* _WHAT THE TASK REQUIRES_: Dropping every picture, set down exactly the lines in the entries below, starting with the line with "Open file browser with the >> button" and going on through the line with "Given: Open the TFG i TFP info icon".

* _EXERCISE DATA_:
:::::

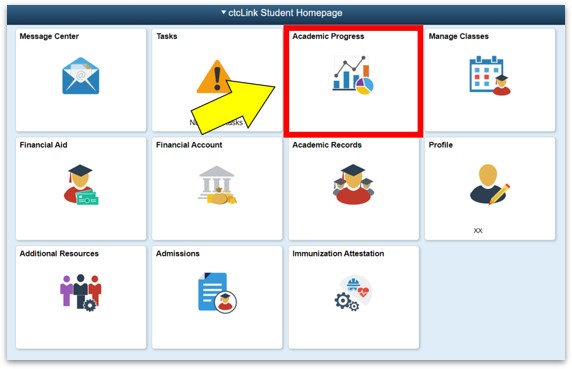Click the Profile person-with-pencil icon
This screenshot has height=369, width=572.
[490, 184]
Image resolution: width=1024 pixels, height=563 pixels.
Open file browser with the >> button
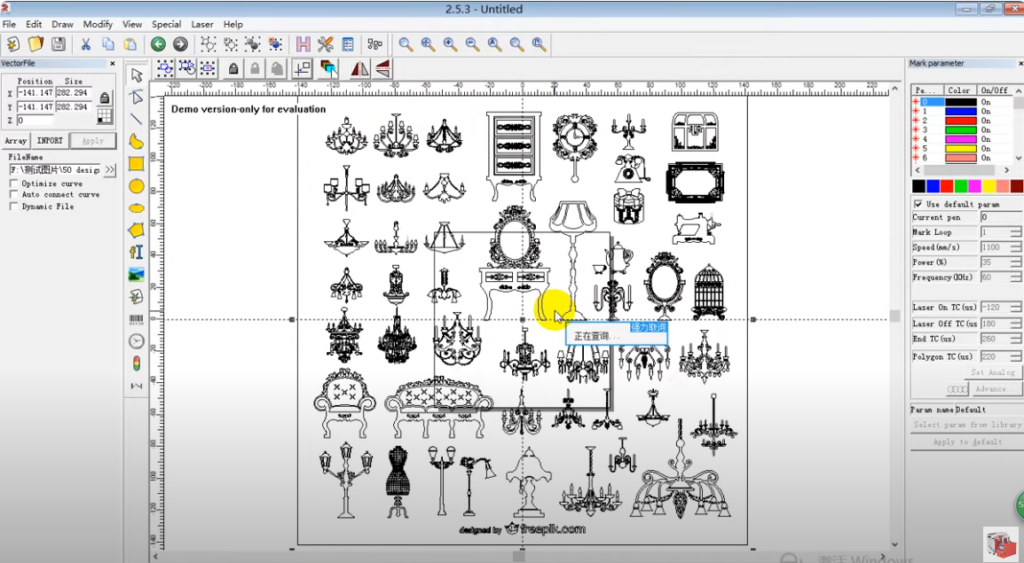(110, 170)
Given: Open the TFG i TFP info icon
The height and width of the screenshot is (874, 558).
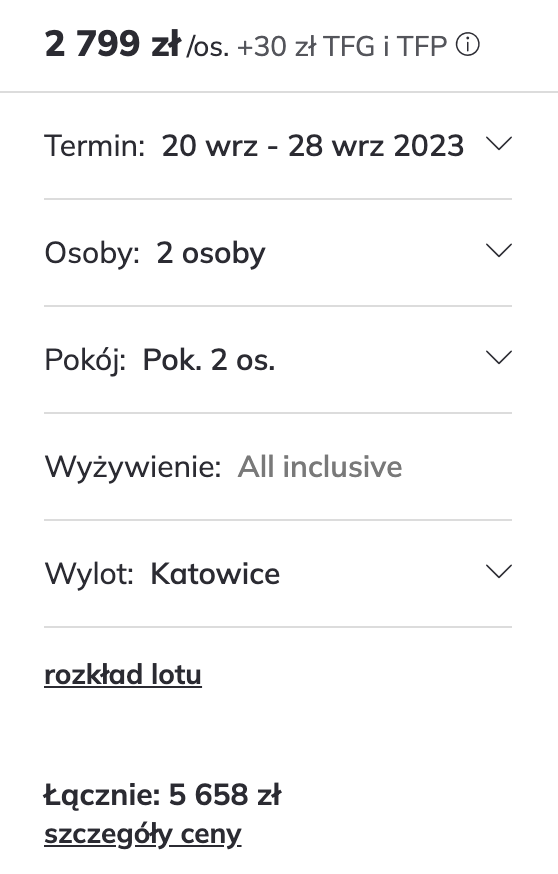Looking at the screenshot, I should click(x=467, y=45).
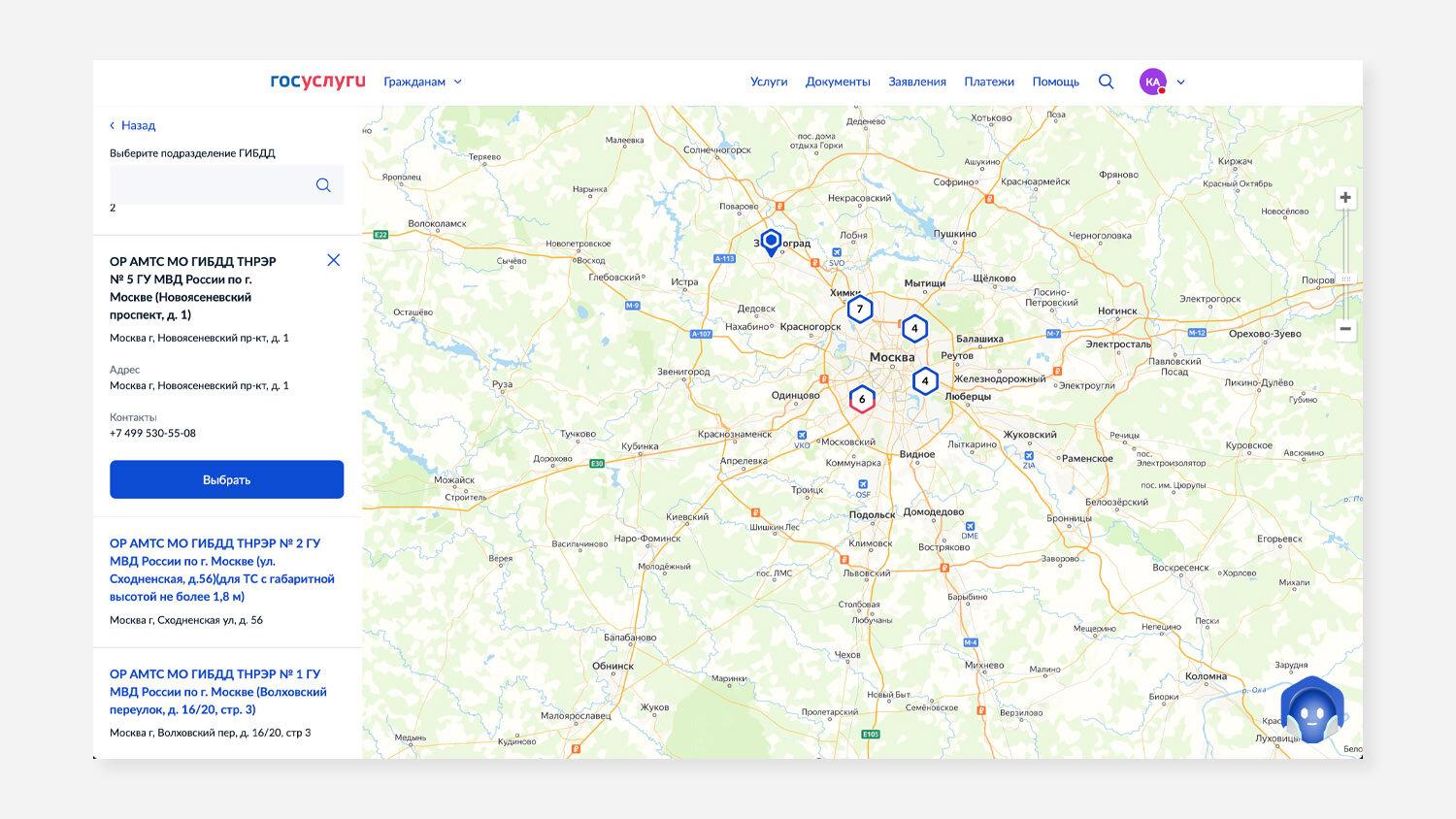Image resolution: width=1456 pixels, height=819 pixels.
Task: Click the Gosuslugi logo
Action: 317,82
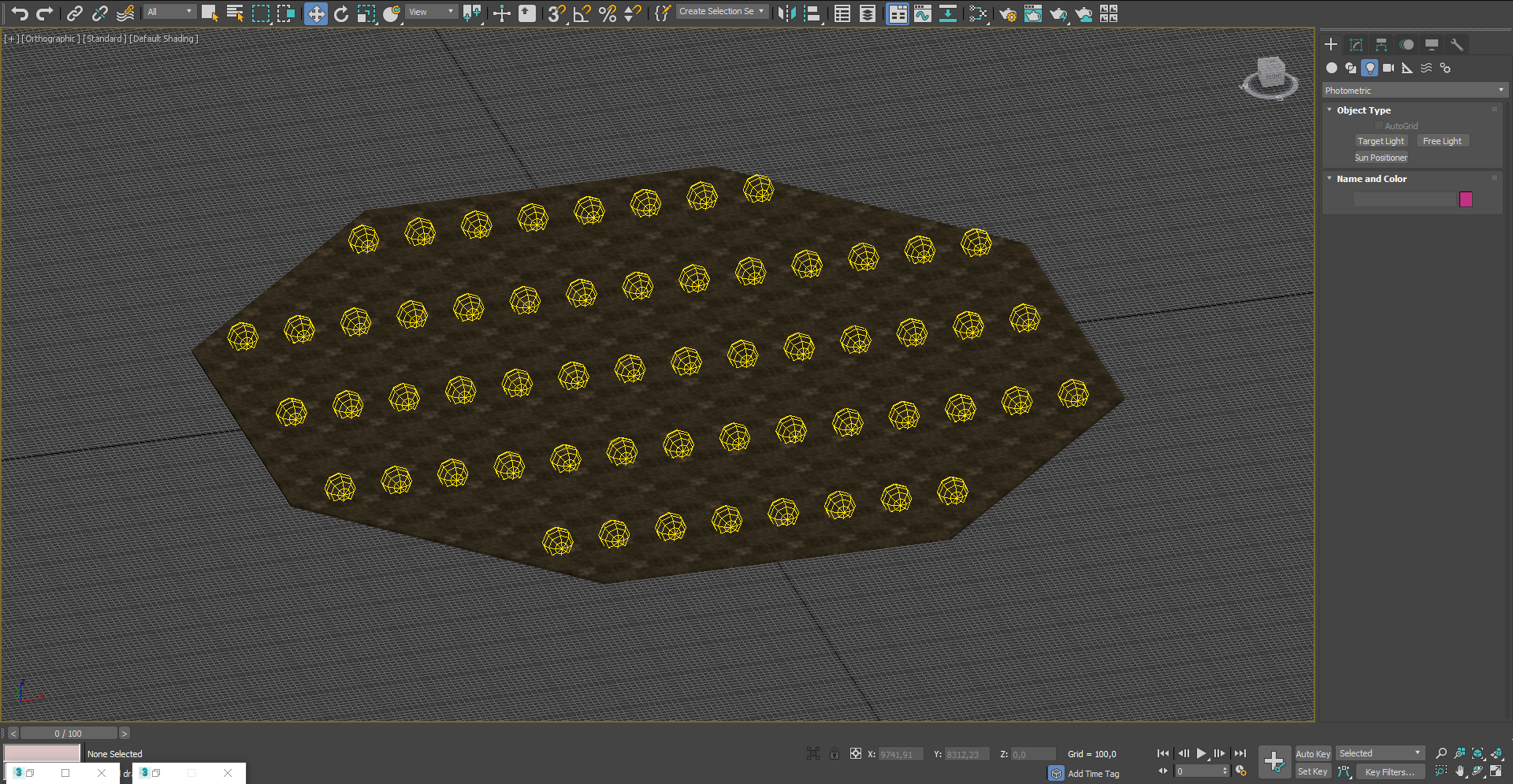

:::::

* _EXPECTED OUTPUT_:
Open file browser with the >> button
(110, 170)
Given: Open the TFG i TFP info icon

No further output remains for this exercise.